I appreciate all your comments and I like what you taught me.  I learned that if I wanted something rich and visually multi-layered, the black background was the one to lean towards.  And while I don’t like the acid yellow/green, it struck many of you as the way to go.  I started thinking about why green worked and realized that I don’t sew with a lot of greens, that is, I don’t lean to the greens as a dominant color.  So it makes the stars stand out.

Just after 9/11, my husband and I traveled to Japan and to Shanghai, China as he had been asked to speak at a conference.  Since it was right after the horrors of the twin towers falling, nearly half of the American contingent of scientists cancelled their trip.  We went, flying out of a nearly empty Los Angeles airport.  Yes, it was very eery.  But I loved the trip.

Ireland is known for being green, and it may be, but Japan is saturated with greens.  Maybe they’re noticed because they are smacked up against the painted vermillion temples.

And one rainy day in Tokyo we ducked into this shopping arcade.  Two soggy Americans who spoke NO Japanese.  But I could recognize fabric when I saw it, and one little shop had rolls of  yukata fabric, 13″ wide and in rich colors. Of course I bought some, ironed it after the trip home and hung it in the closet, too precious to use.

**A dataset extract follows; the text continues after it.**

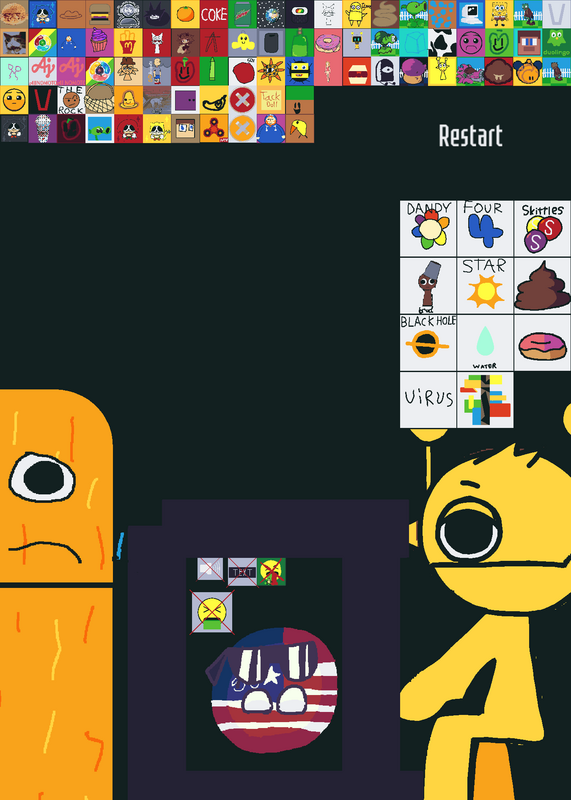Viewport: 571px width, 800px height.
Task: Pick the fidget spinner tile
Action: click(x=214, y=129)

Until now, some eleven years later.

I had gone to the fabric shop on the way home from school on Friday, and yes–the hot pink with the purple dots didn’t work as well as the Kaffe Fassett Stencil fabric, in two-tones of green.  I liked it . . . but I didn’t love it.  And remembering what Elinor and Bert and others had said, I knew it had to sing to me.  I didn’t touch the quilt all weekend.  I would walk in and out of the studio, did a day’s work on grading and lesson prep, ignored it, studied it.  I unfolded the half-stars, arranged them all neatly and went to bed Saturday night.

I awoke Sunday morning, and I remembered that deep in one of my closets were these pieces of yukata, so I pulled them out.  They were “flat” visually, and I had four small pieces in various shades of green.  I slapped them up on the wall, just before we went to church, snapping a picture to show Tracy at church (another quilter).

Yukata slapped up on wall, underneath scrappy stars

When I got home, I looked at it again.  I’ll have to fussy cut, so as to avoid the big blotch of white, and to strategically position the other parts, but it just might be the fabric that works.  I can fill in with the other domestic pieces of fabric, for this is, at heart, a quilt based on scraps.  And the lesson from this is–trust your stash, and your heart.  Buy when you can, and don’t hesitate to save fabric bought on a rainy day for eleven years.

5 thoughts on “Journey to Japan

  1. Hey babe I am in favor of using the Japanese pieces as they create a great flavor and tell a goo story and they are you in the moment. Yes on the fussy cutting the white has a loud voice. Japan was the most foriegn place I have ever been. I went there to teach and to bring an exhibit of dolls to their International quilt show. It was an incredible experience. My translator is coming to visit me this summer with her little family. I would love to tempt you to come to the journaling workshop that I am giving in July. The gal who I am teaching with is an excellent watercolor artist and we have some mind bending things planned. Just a mild irritant to add to all your choices. Love epb

  2. love the green on the background – works beautifully – i loved japan – i went 3 times for work – only really saw tokyo and kyoto – next time i want to get to osaka – and i want to take my husband with me – he’ll love it……..and i think i recognise that shopping arcade – was it in asuka?

  3. I was thinking more about your quilt in the shower the other day. Is that too much info? 😉 And I decided that it wasn’t that the green was a great color (although I think the Japanese prints are beautiful) it was the fact that the green was bright and read like a solid that made it work and stand out against the stars. I think you have a good thing going with the Japanese fabrics. They are beautiful and aren’t so busy that they will overwhelm the stars. I can’t wait to see the finished product!
    -Love your obsessive-quilts-on-the-brain-reader 🙂

  4. Krista: I’m totally with you on the chartreuse. I think the Japanese fabric will bring a very interesting element to the quilt–and always remind you of good memories.

    A journaling conference with epb. that sounds so fascinating and interesting.